To minimize total I/O and compute (weighed by a parameter) for a complete query.
Q: What is the cost model used to evaluate alternative query plans and the implications of that cost model
The overall cost is the cost of each individual scans of the intermediate relations. This is calculated using selectivity, computed using the predicate range and total column range (using index information). Joins have specific cost functions.
Q: What if our goal is to reduce the latency to getting the first tuple of an answer?
The first technique to change would be predicate pushdown, since we want to have the join start as early as possible. One extreme is that as soon as any predicate is selected, send it through for the joins, but the risk is that the first predicate doesn’t match for the join results. One potential consideration is to apply predicate on the most selective (aligned with predicate pushdown) and stream the join. One naive algorithm would be to stream the nested loop join.
Note: this relates to the techniques used in ripple join, and ripple join is a generalization of online nested loop join where both the “outer” and “inner” loop could be streamed.
Q: Finally we discussed how to improve time to first answer in a parallel system, where data is partitioned across multiple nodes.

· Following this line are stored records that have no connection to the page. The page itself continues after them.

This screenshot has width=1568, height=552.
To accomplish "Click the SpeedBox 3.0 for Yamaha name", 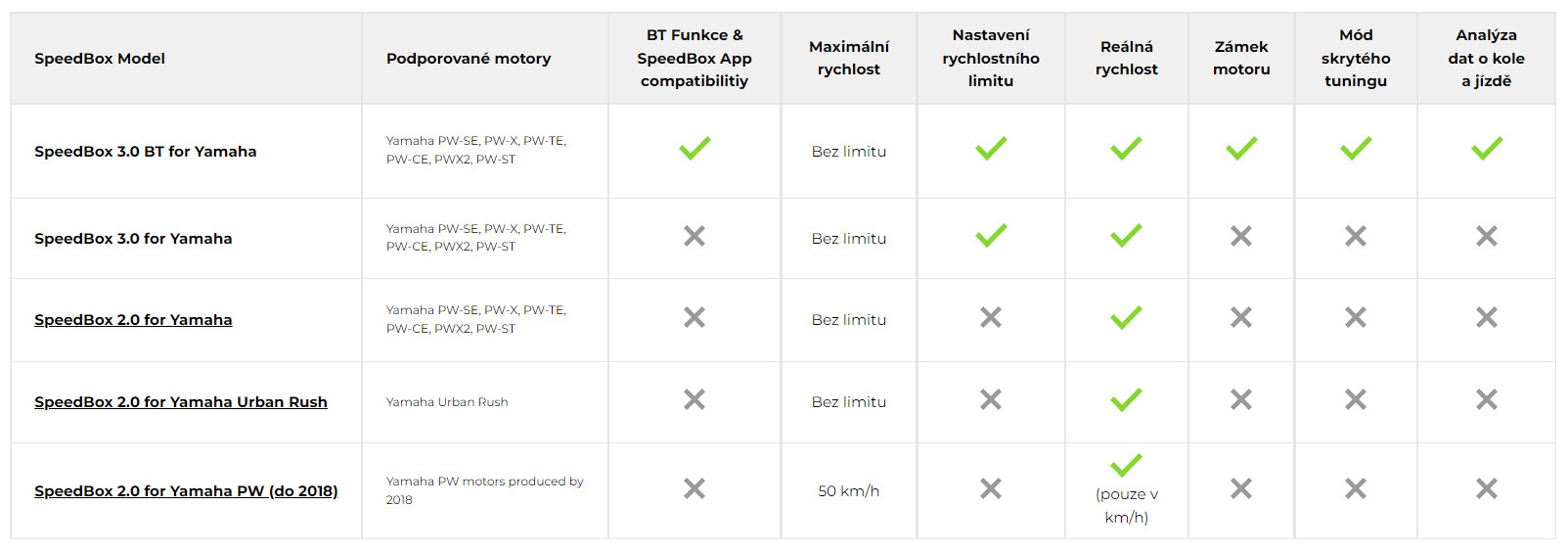I will [x=133, y=239].

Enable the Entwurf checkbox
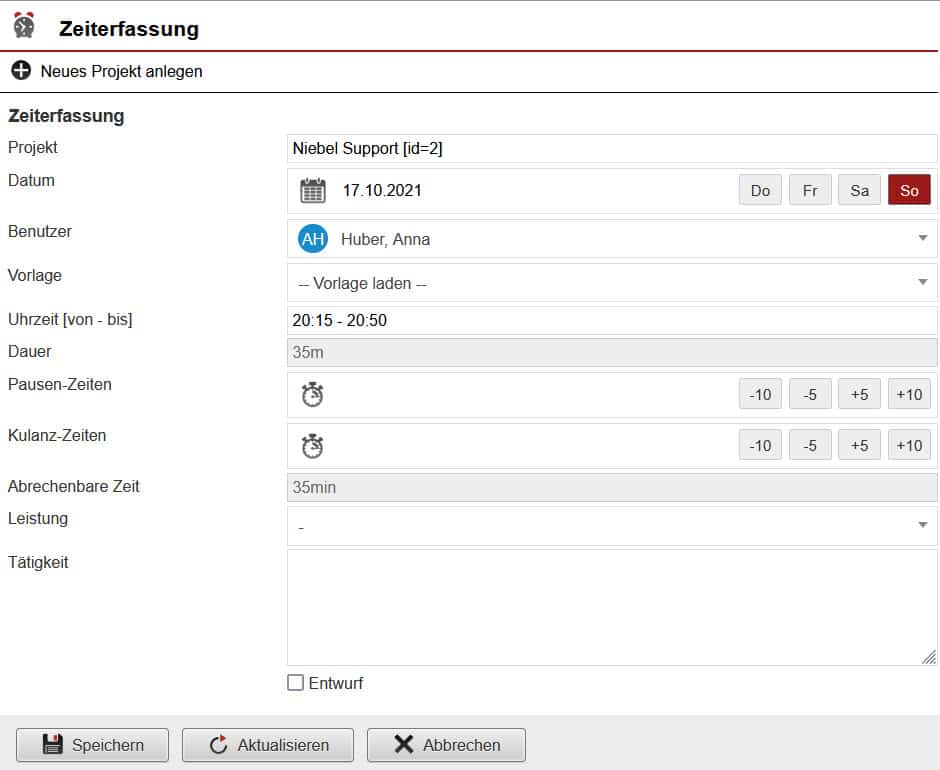[295, 683]
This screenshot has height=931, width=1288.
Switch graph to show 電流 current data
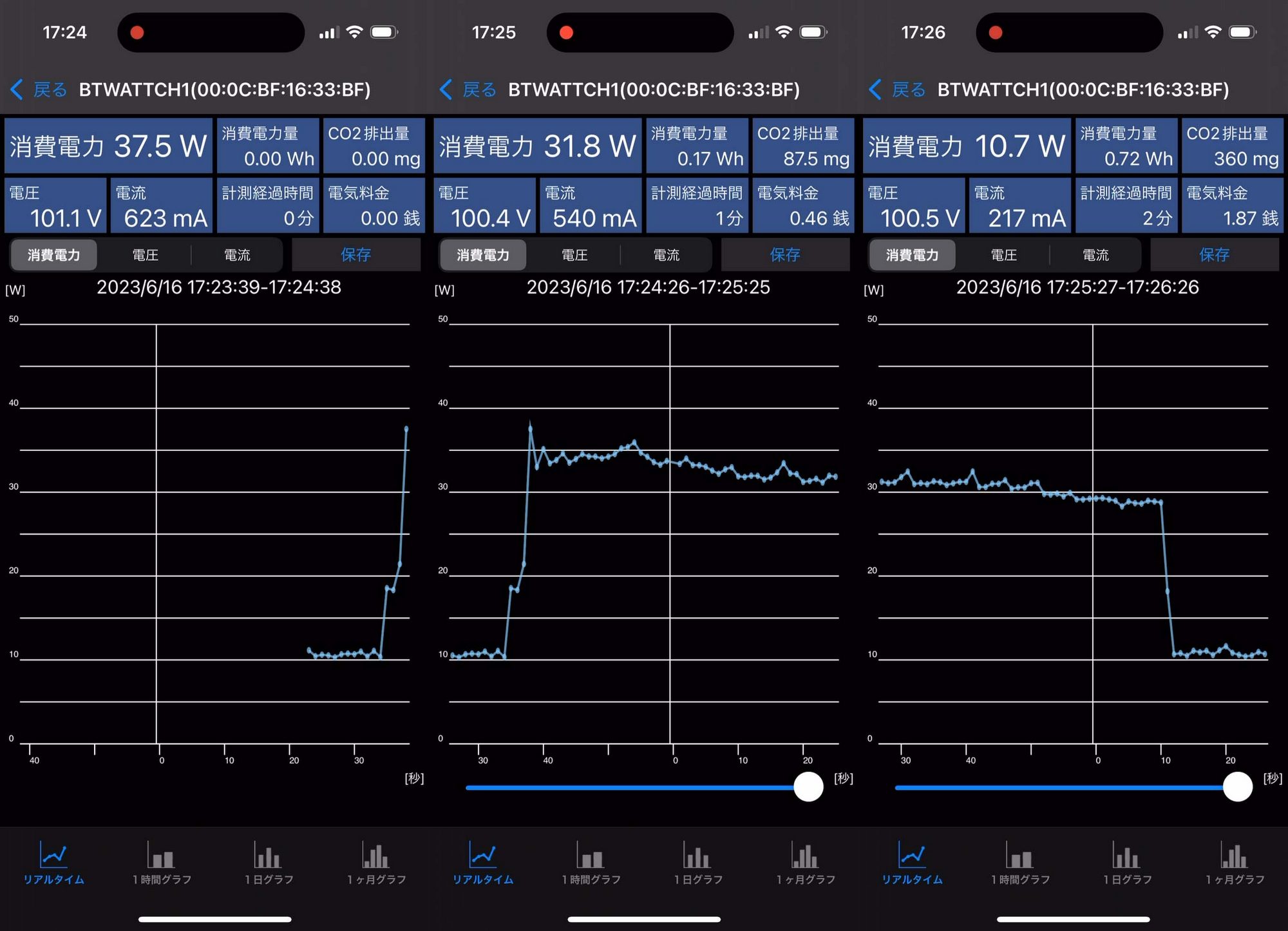tap(236, 255)
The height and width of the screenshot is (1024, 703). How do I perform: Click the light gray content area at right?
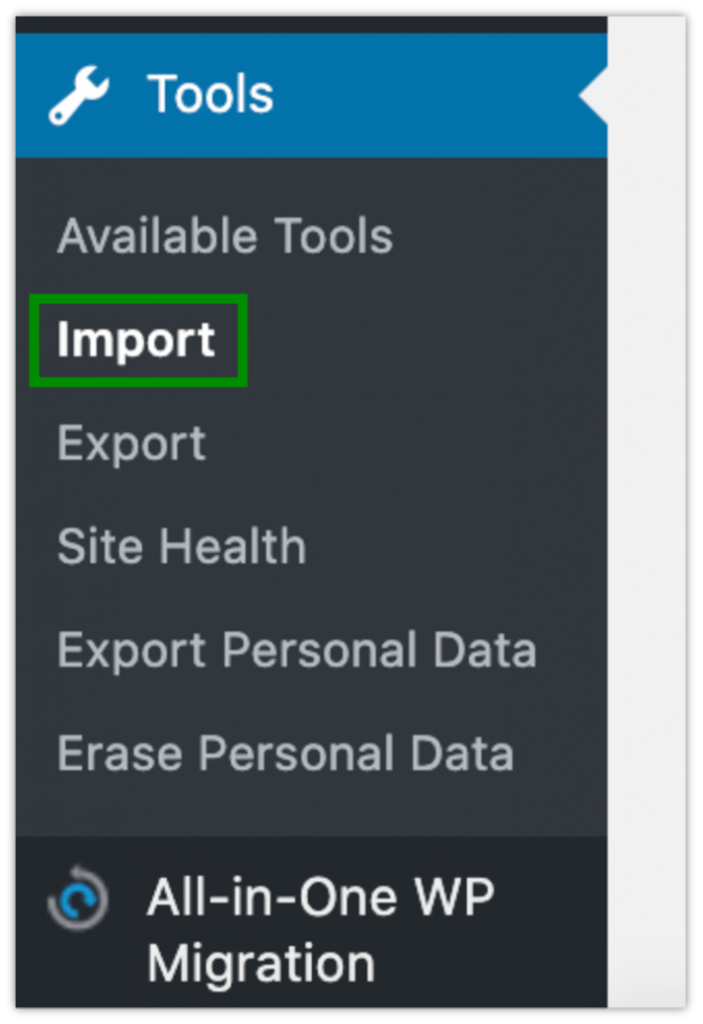pyautogui.click(x=646, y=500)
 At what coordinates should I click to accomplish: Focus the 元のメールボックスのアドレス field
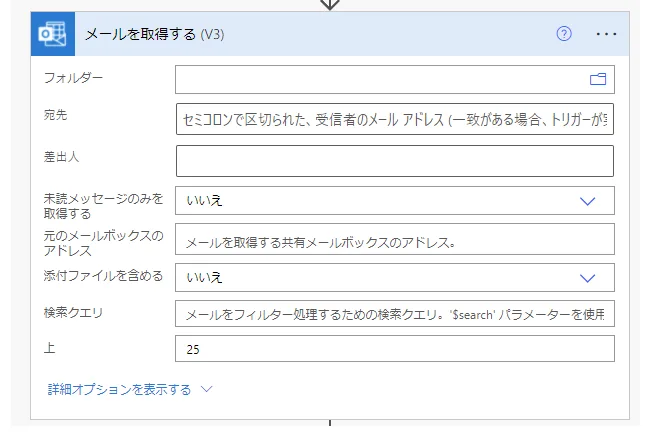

I think for parallel system where a table is distributed, that’s almost the same as adding dimensions to the join (instead of the two dimension inner and outer loop). If the columns joins are sharded to begin with it would improve the time to first join should a match exist since that’s effectively reducing the number of dimensions. Alternatively we could perform the joins in parallel. The more joins in parallel the faster the time to first answer.
Q: Describe the notion of “interesting orders” in the context of cost-based query optimization.
In the initial simple formulation, “interesting orders” is whether the ordered column is in the ORDER BY or GROUP BY clause.
Q: In the absence of sort-based join algorithms, are there other uses for this concept? E.g. in the context of hash-based algorithms?
I think GROUP BY could also use the hashing intermediate result, so it should be considered interesting. Depending on the hash algorithm, it might be designed to inform sorting — e.g. if the hash is partitions across the value range then sorting could speed up.
Q: Is there a more general notion at work in this setting?
I think it’s basically accounting for potential gains if memoization is used.
Before this paper, most of the query optimization are based on very simple heuristics. This paper defines a cost function and the search space. Albeit the many strong assumptions, it provides a much better solution to approximate an inexact/intractable problem.
It’s amazing how the simple model generalizes. Even in the case of complex queries (i.e. with subqueries) the cost scenario could be broken down into subqueries that could be computed once (thus the cost is additive), or for correlated subqueries, which might make the cost multiplicative, but the paper also mentions neat tricks to reuse past results.
It turns out that this is a very common pattern for computer science research — the way to build a system to solve a problem is first to define a cost function, then solution space, and then how to search in the solution space.